**学習用本文**
□ □ □ □ □ □ □
ワシントンに初めて来たという若い州兵も多く、休憩中に議事堂内を観光したり、写真撮影をしたりする姿も見られた。議事堂前の警備の様子を撮影しようと、外に出た時のことだった。レンズを向けると、カメラを意識し銃を構えたり、突然タバコやおしゃべりをやめて姿勢を正したりする州兵がいた。そのうちの一人が私がどこの新聞社か尋ねてきた。日本と答えると「じゃあ僕は日本で有名になるかな?」と言い、周囲に笑いが起こった。厳重態勢の中、厳しい表情で武器を構える兵士に人間らしさを垣間見て、気持ちが安らいだ瞬間だった。
このような「前代未聞」の状況下で行われたバイデン新大統領の就任式は、世界中からワシントンに人が押し寄せ、街中がお祝いムードで溢れたこれまでの就任式とはまるで別世界だった。オバマ大統領の時は過去最高の46万人がワシントンのナショナル・モールに集まった。トランプ大統領の就任式は反対派との衝突や暴動があったものの、大勢の人々がワシントンに集結したと言う意味では共通していた。
州兵が包囲する会場の中では椅子が間隔を空けて並べられ、防弾ガラスが設置されたバルコニーの演壇から見える景色に観衆の姿はなかった。それでもバイデン氏は、1月6日にトランプ支持者によって占領・破壊されたこの会場で就任式を決行することを選んだ。
□ □ □ □ □ □ □
**提供データ**

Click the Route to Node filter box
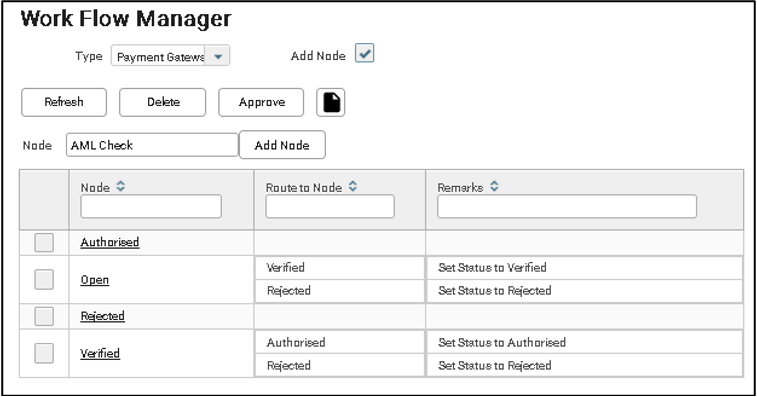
□ □ □ □ □ □ □
**練習問題**
本文の「ワシントンに初めて来たという」から「と言う意味では共通していた。」まで（その語句も含む）を、「ワシントン」を「首都ワシントン」に置き換えて書き直しなさい。 一覧は本文とは別の資料です。

**解答例**
首都ワシントンに初めて来たという若い州兵も多く、休憩中に議事堂内を観光したり、写真撮影をしたりする姿も見られた。議事堂前の警備の様子を撮影しようと、外に出た時のことだった。レンズを向けると、カメラを意識し銃を構えたり、突然タバコやおしゃべりをやめて姿勢を正したりする州兵がいた。そのうちの一人が私がどこの新聞社か尋ねてきた。日本と答えると「じゃあ僕は日本で有名になるかな?」と言い、周囲に笑いが起こった。厳重態勢の中、厳しい表情で武器を構える兵士に人間らしさを垣間見て、気持ちが安らいだ瞬間だった。
このような「前代未聞」の状況下で行われたバイデン新大統領の就任式は、世界中から首都ワシントンに人が押し寄せ、街中がお祝いムードで溢れたこれまでの就任式とはまるで別世界だった。オバマ大統領の時は過去最高の46万人が首都ワシントンのナショナル・モールに集まった。トランプ大統領の就任式は反対派との衝突や暴動があったものの、大勢の人々が首都ワシントンに集結したと言う意味では共通していた。